Alongside the coffin was an alabaster head, which archaeologists believe to be a bust of whoever is buried inside, the Guardian reports.
The tomb is believed to date to back to the early Ptolemaic period, which kicked off in 323BC and, according to archaeologists, it's been lying there undisturbed since it was buried, until now.
As such, no one knows what is inside, but if a lifetime of watching bad movies has taught me anything, it's that there is almost certainly a curse waiting to be unleashed. So good luck with that, chaps.
Ayman Ashmawy, head of ancient Egyptian artefacts at the Egypt's ministry of antiquities said: "We are hoping this tomb may belong to one of the high dignitaries of the period.
"The alabaster head is likely that of a nobleman in Alexandria. When we open the sarcophagus, we hope to find objects inside that are intact, which will help us to identify this person and their position."
The sarcophagus was uncovered during construction work and in the coming weeks a team will be tasked with removing the lid.

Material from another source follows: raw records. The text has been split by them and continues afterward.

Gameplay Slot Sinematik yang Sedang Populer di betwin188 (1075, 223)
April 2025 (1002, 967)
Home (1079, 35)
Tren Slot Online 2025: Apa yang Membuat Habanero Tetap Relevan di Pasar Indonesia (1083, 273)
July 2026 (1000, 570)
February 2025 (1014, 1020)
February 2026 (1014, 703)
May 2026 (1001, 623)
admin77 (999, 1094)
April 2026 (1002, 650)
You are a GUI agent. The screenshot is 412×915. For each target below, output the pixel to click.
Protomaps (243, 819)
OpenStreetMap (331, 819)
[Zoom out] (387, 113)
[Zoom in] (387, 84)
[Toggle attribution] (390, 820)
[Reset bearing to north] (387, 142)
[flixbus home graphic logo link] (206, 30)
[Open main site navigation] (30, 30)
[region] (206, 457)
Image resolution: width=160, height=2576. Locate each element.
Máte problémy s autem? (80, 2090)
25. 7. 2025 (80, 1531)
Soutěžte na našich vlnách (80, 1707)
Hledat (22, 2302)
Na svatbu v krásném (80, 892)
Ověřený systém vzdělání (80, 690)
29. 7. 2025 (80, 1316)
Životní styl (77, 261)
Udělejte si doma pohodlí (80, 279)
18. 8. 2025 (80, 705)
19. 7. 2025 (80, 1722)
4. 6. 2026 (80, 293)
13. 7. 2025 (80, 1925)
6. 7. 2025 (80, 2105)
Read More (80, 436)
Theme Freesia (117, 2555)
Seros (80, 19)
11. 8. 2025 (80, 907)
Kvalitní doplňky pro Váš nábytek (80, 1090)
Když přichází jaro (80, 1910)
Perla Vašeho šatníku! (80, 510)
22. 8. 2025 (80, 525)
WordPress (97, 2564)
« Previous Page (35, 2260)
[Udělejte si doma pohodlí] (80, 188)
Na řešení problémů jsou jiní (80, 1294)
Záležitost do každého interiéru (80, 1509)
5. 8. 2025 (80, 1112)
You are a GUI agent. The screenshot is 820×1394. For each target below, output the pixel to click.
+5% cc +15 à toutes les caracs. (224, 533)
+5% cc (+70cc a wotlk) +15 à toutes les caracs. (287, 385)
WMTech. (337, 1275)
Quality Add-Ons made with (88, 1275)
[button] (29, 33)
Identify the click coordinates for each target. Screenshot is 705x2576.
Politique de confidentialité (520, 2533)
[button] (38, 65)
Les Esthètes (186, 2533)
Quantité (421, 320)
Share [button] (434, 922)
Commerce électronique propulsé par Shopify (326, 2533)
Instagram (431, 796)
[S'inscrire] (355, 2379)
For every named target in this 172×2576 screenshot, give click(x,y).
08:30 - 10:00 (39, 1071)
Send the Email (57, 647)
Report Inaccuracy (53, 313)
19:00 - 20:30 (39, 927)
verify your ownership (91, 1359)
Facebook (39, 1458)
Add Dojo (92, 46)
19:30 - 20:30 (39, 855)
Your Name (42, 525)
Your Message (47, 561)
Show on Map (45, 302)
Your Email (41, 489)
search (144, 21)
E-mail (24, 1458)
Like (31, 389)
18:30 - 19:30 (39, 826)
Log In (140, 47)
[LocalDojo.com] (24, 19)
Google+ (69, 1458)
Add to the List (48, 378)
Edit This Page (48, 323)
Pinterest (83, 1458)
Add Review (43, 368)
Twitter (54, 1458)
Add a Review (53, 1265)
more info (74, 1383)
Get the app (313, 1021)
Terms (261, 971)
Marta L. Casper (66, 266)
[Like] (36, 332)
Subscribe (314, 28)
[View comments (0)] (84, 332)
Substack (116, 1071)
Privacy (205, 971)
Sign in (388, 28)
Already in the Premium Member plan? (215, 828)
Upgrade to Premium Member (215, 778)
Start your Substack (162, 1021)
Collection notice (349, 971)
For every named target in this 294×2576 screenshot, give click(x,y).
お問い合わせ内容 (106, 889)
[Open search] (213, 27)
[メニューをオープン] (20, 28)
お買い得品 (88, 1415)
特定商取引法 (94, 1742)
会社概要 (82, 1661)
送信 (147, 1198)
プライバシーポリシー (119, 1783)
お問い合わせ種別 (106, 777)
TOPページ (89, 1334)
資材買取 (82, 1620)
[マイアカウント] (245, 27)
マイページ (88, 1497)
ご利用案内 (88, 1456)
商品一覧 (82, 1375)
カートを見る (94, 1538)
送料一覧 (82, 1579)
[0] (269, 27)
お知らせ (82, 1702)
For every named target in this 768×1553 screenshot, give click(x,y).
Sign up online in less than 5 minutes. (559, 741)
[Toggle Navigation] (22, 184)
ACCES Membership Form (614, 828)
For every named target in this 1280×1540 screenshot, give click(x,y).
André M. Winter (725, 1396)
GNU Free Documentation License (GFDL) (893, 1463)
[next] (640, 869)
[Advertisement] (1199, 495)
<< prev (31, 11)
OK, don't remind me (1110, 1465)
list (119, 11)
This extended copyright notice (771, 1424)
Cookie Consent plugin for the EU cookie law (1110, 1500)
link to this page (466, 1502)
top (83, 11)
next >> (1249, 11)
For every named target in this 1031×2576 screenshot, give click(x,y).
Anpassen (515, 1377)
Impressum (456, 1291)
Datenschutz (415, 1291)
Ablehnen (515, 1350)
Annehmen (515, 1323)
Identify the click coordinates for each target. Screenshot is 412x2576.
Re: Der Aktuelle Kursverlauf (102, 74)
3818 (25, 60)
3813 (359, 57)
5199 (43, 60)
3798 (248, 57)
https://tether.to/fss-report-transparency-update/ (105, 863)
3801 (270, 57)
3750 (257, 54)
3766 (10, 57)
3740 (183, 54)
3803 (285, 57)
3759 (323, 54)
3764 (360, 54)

Work can then begin on preserving whatever is inside, but it's not going to be an easy job and the coffin will have to be opened on-site due to its size.
Ashmawy added: "It's risky to open it directly - we need to prepare.
"It's difficult to move it intact and open [it] in a museum.
"It's five metres underground and the whole thing weighs over 30 tonnes. The lid alone is 15 tonnes."
According to experts, a layer of mortar found on top of the sarcophagus shows that it had not been opened since it was original sealed all those thousands of years ago. Let's hope whoever is inside isn't too pissed off at having his tomb unsealed after all this time, eh?